AIM:
Please report every line in the listing below that contains the string "click", copying each line in full.

EXERCISE INPUT:
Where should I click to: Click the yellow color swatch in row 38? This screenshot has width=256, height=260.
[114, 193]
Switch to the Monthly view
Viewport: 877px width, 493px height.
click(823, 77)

ANSWER BELOW:
Where should I click to: Click the yellow color swatch in row 38? This screenshot has width=256, height=260.
click(823, 77)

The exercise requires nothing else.